Due rapine in un pomeriggio
Il primo allarme è arrivato da un minorenne, che ha chiamato il 112 raccontando di essere stato circondato, all’angolo con Corso Europa, da un gruppetto di tre o quattro ragazzi. La banda lo ha costretto a consegnare un auricolare airpod e, al suo rifiuto di cedere anche il secondo, uno degli aggressori glielo ha strappato dall’orecchio, prima di fuggire.
Poco dopo, altri due giovani, appena maggiorenni, hanno riferito alla polizia nel frattempo giunta sul posto di essere stati minacciati e presi a calci nelle gambe, per costringerli a consegnare un cappellino firmato e un pacchetto di sigarette nella zona del sovrappasso ferroviario.

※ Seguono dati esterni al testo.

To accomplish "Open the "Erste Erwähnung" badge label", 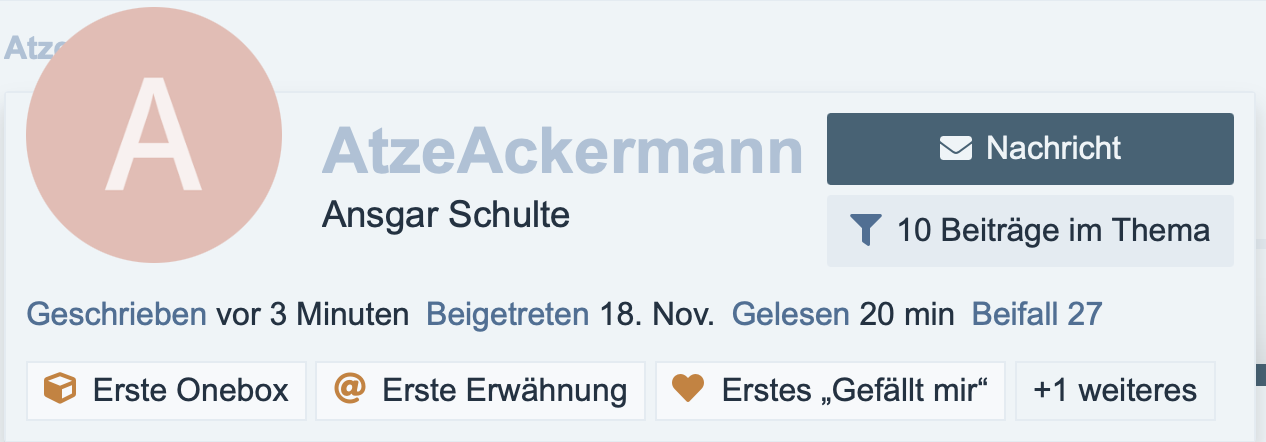I will [505, 390].
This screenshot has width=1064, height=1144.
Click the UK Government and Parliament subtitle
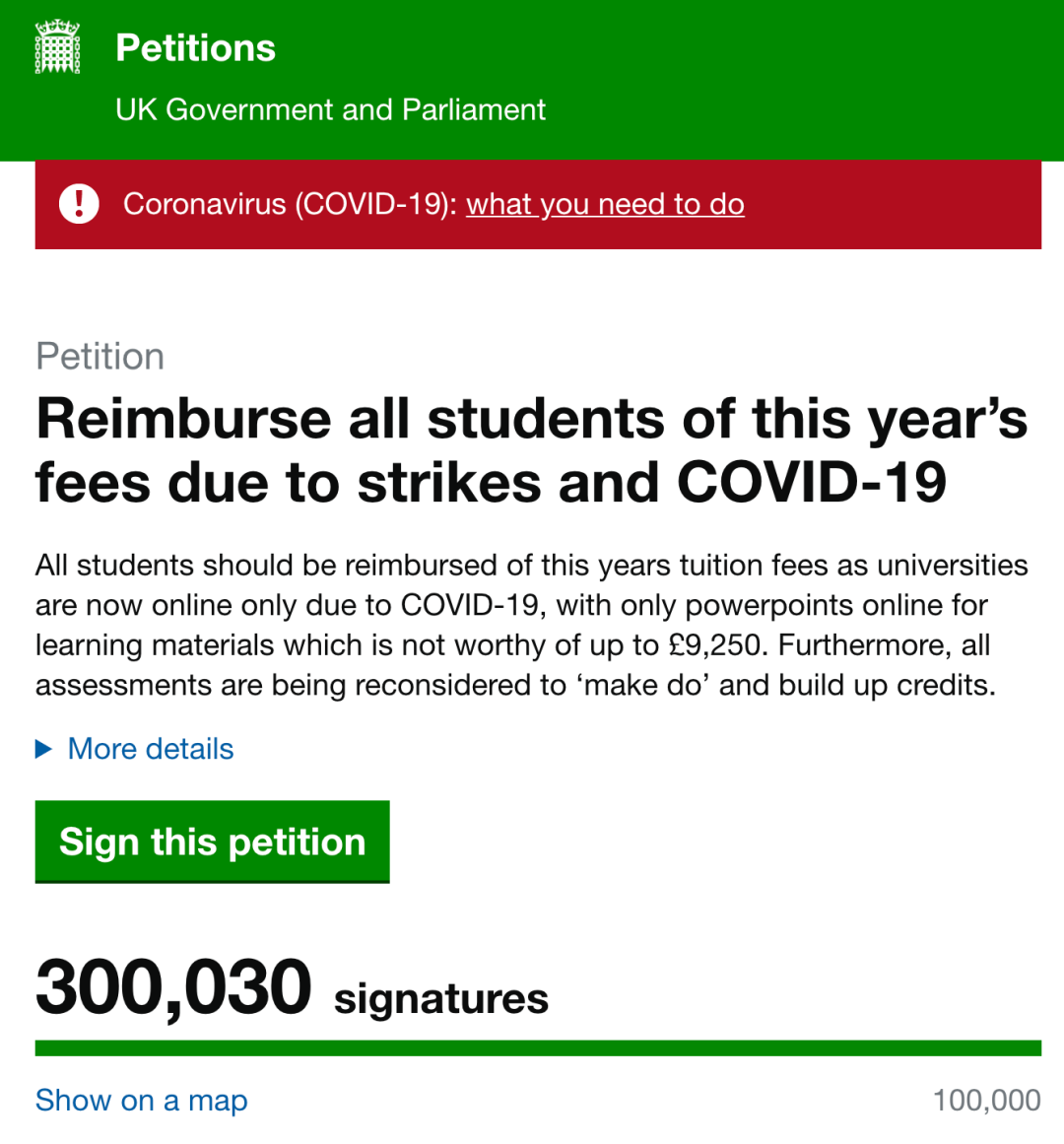tap(330, 109)
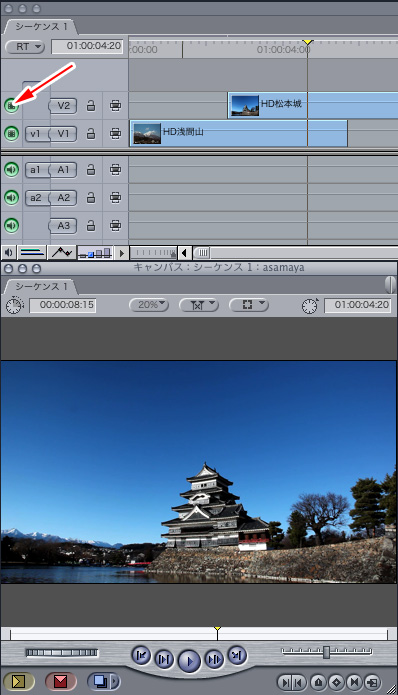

Fuggitivo bloccato nella Morla
Le ricerche si sono concluse lungo il percorso ciclabile verso via Ozanam, dove sono stati individuati due dei presunti responsabili: uno è stato bloccato subito sul luogo, mentre un altro ha provato a sfuggire alle forze dell’ordine, prima attraverso il percorso pedonale e poi arrivando ad avventurarsi nel letto della Morla.
Per evitare che il sospettato mettesse a rischio, nel tentativo di fuggire, la propria incolumità, uno degli agenti lo ha fermato in acqua, prima che la situazione potesse degenerare. I due soggetti sono stati trasferiti in comunità, mentre proseguono gli accertamenti per identificare gli altri membri del gruppo. Sia gli auricolari che il cappellino, trovati addosso ai due arrestati, sono stati restituiti ai legittimi proprietari al momento della formulazione delle denunce.